*** Opening Data to examine ***

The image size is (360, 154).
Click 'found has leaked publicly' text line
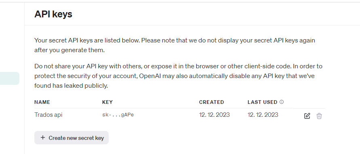point(71,86)
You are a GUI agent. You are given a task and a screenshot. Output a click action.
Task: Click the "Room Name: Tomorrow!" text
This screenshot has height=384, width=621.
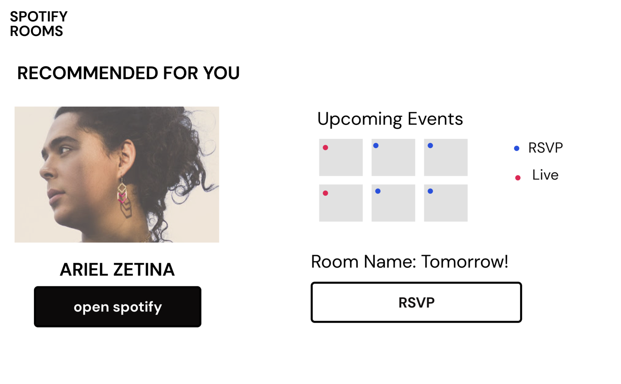(x=409, y=261)
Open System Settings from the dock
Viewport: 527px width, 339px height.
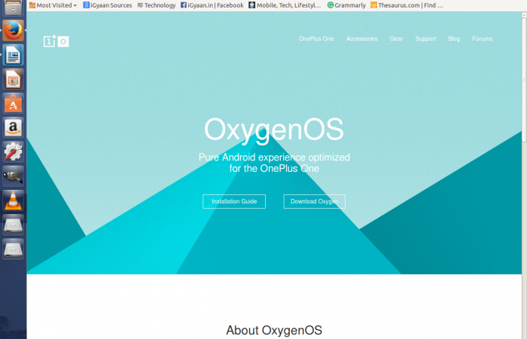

*** Closing Data to examine ***

> _Exercise description_:
Please return the lines from the line with "This screenshot has height=384, width=621." through the last line of the data, both included, exactly, and without pictures.

> _Solution to this problem_:
This screenshot has height=384, width=621.
(x=409, y=261)
Open System Settings from the dock
Viewport: 527px width, 339px height.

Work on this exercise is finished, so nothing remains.